CDX2 se sobreexpresa en GC fenotipo intestinal y en la metaplasia intestinal del estómago [9], [25]. En contraste, no se observó pérdida de expresión de CDX2 en un subconjunto de cánceres colorrectales primarios, cánceres colorrectales por lo general en mal diferenciados [30]. El significado de alteración de la expresión CDX2 en cánceres humanos no está claro, y por lo tanto es importante definir los genes diana que son aguas abajo de CDX2. Hemos identificado varios genes CDX2 regulados como
CDH17 gratis (que codifica LI-cadherina) [24],
HEPH gratis (que codifica hefaestina) [31],
ABCB1
(que codifica la resistencia a múltiples fármacos 1) [32], y
DSC2 gratis (que codifica desmocolina 2) [33]. Entre estos genes,
ABCB1
fue originalmente identificado como un gen sobreexpresado y amplificado en múltiples células resistentes a los fármacos, y su producto, P-glicoproteína, parece jugar un papel fundamental en la resistencia a los medicamentos [34]. Anteriormente, se informó de que la expresión forzada de Reg IV en las células GC inhibe la apoptosis inducida por 5-FU a través de la inducción de Bcl-2 y dihidropirimidina [8] deshidrogenasa.
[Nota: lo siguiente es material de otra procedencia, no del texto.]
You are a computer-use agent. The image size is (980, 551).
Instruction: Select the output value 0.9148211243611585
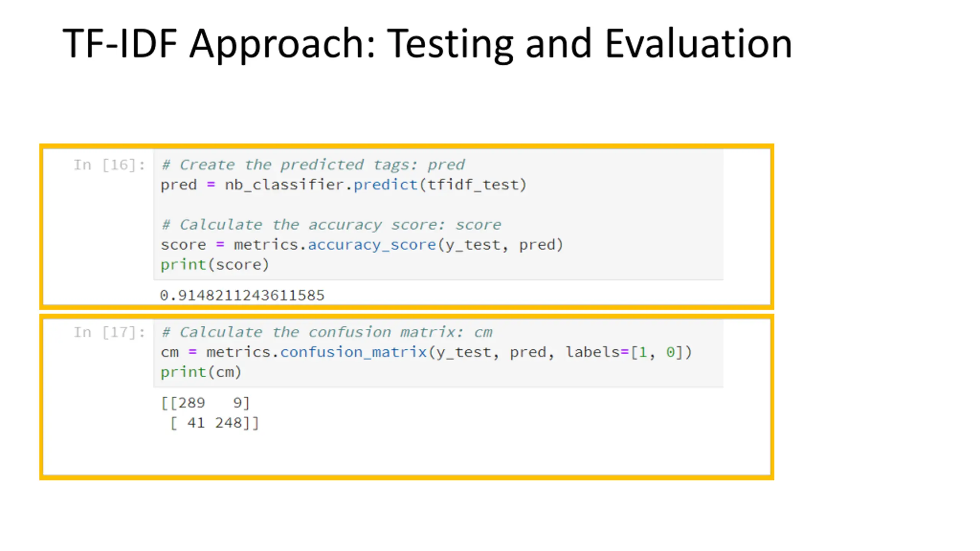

Tomados en conjunto, es posible que en GC intestinal fenotipo, la expresión (o la expresión ectópica) de CDX2 induce Reg IV y multirresistencia 1 de expresión, dando como resultado un aumento de la resistencia a las drogas. De hecho, se ha informado de que la quimioterapia postoperatoria no es beneficioso para los pacientes con fenotipo intestinal GC [35].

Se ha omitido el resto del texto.